## Exercise prompt
All lines from the one containing "Task: Click the yellow fill color button" through the final line of the listing below are to be retyped exactly; nothing else goes in the result.

## Source information
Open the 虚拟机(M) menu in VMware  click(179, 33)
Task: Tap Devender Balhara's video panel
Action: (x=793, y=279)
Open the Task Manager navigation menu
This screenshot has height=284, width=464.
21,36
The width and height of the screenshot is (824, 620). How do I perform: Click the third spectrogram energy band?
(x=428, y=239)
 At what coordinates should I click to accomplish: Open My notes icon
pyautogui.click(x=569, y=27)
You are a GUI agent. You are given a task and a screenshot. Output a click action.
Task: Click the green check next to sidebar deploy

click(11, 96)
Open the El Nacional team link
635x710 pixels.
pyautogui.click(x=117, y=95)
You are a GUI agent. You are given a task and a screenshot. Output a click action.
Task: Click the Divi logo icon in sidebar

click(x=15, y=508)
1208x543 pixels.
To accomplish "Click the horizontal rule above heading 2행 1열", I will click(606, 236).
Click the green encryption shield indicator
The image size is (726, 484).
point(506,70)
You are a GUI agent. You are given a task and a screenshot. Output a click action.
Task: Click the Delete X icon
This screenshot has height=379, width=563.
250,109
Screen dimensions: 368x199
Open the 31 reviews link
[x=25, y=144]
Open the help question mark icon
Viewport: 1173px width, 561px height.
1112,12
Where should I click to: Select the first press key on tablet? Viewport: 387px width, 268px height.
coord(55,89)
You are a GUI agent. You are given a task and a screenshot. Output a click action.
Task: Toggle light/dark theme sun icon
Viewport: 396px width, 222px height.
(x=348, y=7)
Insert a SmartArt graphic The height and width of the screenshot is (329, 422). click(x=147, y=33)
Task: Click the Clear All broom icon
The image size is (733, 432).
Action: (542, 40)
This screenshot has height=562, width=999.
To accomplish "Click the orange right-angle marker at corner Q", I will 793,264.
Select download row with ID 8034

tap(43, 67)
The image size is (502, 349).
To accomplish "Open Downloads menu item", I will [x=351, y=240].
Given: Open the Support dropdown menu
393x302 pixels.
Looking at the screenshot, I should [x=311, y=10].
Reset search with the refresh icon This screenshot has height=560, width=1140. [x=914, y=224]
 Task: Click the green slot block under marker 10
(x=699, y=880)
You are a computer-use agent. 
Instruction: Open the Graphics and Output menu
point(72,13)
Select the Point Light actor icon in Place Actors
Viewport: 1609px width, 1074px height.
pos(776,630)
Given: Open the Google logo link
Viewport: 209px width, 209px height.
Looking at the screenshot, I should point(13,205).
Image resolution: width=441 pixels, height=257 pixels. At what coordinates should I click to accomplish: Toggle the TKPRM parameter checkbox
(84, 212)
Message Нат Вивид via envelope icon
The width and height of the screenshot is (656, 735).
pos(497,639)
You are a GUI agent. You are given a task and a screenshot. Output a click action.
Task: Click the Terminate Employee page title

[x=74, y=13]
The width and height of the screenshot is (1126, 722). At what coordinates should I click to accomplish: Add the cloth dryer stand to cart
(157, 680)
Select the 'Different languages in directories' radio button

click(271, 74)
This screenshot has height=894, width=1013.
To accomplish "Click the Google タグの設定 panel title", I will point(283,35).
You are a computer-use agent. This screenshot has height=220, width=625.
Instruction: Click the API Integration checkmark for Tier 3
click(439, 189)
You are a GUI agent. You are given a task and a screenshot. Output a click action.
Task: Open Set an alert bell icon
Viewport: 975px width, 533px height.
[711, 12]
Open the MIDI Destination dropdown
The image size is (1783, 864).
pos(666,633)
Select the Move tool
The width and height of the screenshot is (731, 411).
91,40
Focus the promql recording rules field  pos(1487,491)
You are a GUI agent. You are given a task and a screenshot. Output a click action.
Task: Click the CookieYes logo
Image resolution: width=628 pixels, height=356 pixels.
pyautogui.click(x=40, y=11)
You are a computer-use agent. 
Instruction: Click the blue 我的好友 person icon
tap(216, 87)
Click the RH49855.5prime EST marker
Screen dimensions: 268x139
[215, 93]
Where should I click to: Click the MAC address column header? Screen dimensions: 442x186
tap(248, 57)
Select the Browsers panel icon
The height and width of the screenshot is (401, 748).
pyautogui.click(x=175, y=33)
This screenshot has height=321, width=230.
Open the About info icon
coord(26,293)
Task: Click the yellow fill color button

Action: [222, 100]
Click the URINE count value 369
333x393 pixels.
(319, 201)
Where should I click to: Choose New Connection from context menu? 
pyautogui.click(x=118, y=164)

## Answer section
Task: Click the yellow fill color button

Action: [222, 100]
Click the URINE count value 369
333x393 pixels.
(319, 201)
Where should I click to: Choose New Connection from context menu? 
pyautogui.click(x=118, y=164)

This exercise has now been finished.